Makeup always has been an accessory, not a necessity. ShApril has reinforced that! And also inspired me to clean out my makeup vanity and reorganize.
Hubby the Omnivore: No Alcohol & Cooking More
"I feel good and I'm in no rush to go back to drinking as much as I was. I have a lot more energy and focus. I don't feel like I have as many affects as Amelia. I feel like I've lost some inches and maybe some weight...(again we don't own a scale). There must be something to be said for not consuming all the alcohol that your body metabolizes into sugar. Definitely sleeping better. And the sleep is more resultful for sure. I used to wake up a lot in the middle in the night, and I haven't found myself doing that. If I do wake up then I'm right back to sleep.
I tried to cook more this month, and I did. Not having alcohol made me feel like I had more time and focus to cook. And allowed me to go back and focus on whatever else I was doing afterwards.
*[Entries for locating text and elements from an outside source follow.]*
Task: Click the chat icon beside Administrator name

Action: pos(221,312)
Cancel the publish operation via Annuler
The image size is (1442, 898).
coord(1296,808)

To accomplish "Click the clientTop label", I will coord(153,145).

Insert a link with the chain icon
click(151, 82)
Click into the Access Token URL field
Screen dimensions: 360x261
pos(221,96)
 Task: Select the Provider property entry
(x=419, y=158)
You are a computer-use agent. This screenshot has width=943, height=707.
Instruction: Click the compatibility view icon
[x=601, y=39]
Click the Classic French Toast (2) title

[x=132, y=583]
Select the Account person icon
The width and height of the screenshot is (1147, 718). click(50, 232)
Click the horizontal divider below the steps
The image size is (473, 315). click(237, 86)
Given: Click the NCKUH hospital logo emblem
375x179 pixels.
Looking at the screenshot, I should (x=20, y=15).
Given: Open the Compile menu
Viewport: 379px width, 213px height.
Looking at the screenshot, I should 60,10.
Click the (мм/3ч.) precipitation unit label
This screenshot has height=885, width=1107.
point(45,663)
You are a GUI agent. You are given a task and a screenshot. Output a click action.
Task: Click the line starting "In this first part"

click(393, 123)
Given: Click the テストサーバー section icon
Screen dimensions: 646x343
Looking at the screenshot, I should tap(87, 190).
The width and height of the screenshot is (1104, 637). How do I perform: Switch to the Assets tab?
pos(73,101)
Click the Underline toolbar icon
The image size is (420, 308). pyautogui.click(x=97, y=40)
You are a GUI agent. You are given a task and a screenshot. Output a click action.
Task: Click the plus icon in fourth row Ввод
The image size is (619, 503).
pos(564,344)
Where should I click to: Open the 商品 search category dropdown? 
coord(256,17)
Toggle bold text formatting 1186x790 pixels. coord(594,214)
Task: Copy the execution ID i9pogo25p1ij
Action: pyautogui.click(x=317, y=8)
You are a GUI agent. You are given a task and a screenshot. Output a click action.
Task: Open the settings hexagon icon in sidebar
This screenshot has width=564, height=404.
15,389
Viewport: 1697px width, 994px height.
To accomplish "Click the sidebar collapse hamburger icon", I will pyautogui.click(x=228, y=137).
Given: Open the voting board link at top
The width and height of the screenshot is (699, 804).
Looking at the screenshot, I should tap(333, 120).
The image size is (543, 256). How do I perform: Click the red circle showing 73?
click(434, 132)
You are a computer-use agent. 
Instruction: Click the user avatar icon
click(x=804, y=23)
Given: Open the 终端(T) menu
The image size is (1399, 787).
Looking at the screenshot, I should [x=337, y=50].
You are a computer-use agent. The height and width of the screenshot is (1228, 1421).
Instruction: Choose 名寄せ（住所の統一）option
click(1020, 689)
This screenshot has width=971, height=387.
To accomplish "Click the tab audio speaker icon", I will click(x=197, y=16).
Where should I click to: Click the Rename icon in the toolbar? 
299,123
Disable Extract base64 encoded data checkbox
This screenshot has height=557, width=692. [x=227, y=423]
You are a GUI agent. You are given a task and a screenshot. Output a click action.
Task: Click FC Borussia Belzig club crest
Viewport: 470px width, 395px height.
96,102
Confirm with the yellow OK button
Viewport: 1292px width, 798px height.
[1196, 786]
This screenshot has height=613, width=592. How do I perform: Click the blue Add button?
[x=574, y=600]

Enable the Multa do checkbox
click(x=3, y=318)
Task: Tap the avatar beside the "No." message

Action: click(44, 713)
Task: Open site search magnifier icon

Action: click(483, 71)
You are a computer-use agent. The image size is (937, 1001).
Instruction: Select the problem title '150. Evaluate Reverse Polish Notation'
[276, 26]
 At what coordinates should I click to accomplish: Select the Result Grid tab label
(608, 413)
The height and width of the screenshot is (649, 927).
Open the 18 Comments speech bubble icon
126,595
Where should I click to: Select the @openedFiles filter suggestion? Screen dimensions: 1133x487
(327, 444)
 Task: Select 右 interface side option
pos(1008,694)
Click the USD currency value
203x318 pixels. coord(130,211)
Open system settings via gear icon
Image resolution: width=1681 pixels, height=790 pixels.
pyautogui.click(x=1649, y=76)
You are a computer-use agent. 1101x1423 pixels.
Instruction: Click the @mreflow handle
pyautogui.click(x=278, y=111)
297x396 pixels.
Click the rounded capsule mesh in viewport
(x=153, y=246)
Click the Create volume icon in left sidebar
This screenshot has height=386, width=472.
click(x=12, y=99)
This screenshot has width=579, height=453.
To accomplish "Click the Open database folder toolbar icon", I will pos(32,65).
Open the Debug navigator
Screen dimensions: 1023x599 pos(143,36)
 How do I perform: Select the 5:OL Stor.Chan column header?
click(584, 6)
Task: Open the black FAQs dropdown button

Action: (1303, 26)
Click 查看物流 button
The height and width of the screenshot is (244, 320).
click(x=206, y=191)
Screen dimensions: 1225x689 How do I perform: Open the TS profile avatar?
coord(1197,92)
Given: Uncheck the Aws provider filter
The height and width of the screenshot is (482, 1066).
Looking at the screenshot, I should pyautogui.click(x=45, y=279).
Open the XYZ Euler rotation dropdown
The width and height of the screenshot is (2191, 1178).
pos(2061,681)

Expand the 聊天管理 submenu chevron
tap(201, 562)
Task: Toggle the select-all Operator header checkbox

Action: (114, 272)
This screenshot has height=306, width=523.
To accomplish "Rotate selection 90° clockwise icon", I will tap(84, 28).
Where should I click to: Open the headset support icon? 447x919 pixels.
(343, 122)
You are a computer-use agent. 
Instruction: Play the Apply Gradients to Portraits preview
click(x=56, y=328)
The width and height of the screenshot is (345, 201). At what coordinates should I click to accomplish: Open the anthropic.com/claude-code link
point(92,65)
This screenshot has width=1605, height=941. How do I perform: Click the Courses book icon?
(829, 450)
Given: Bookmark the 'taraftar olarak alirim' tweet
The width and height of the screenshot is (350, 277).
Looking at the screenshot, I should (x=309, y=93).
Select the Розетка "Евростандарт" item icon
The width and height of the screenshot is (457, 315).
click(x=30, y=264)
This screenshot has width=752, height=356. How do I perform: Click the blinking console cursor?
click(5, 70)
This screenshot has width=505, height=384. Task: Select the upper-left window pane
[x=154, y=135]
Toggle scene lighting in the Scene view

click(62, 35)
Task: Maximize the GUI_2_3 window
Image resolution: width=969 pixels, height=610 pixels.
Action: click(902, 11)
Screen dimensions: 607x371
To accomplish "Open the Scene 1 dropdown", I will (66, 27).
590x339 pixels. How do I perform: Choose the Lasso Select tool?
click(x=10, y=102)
Last ShApril was "Ok, I don't need to do that again". It helped me realize how to eat non-processed foods and how to cut back on them. But this ShApril was "Alright I could do this again! And I do want to cut back on alcohol significantly.
I did have some cravings during ShApril (oh a scotch would be so good right now!) or at a gig, to have a drink with everybody. The cravings were more situational - not feeling restricted in a situation (like drinking wine for Passover). But I wasn't actually missing the alcohol".
So Now What?
We don't see ourselves cutting out alcohol forever. Especially our favourites - red wine and a good scotch. But right now the productivity I'm experiencing completely outweighs daily drinking! I'm interested to see the effects on our bodies as we reintroduce booze. (Hubby has had one drink: "It was nice to have a beer...I like beer. I had one. But again it didn't immediately make me want to have another one that day or the next day. I haven't been craving it at all").
Whatever your vice - alcohol, sugar, cigarettes, caffeine - I encourage you to cut it out for a month or two weeks or a day to see the effects on your body. If you're anything like me you will notice difference!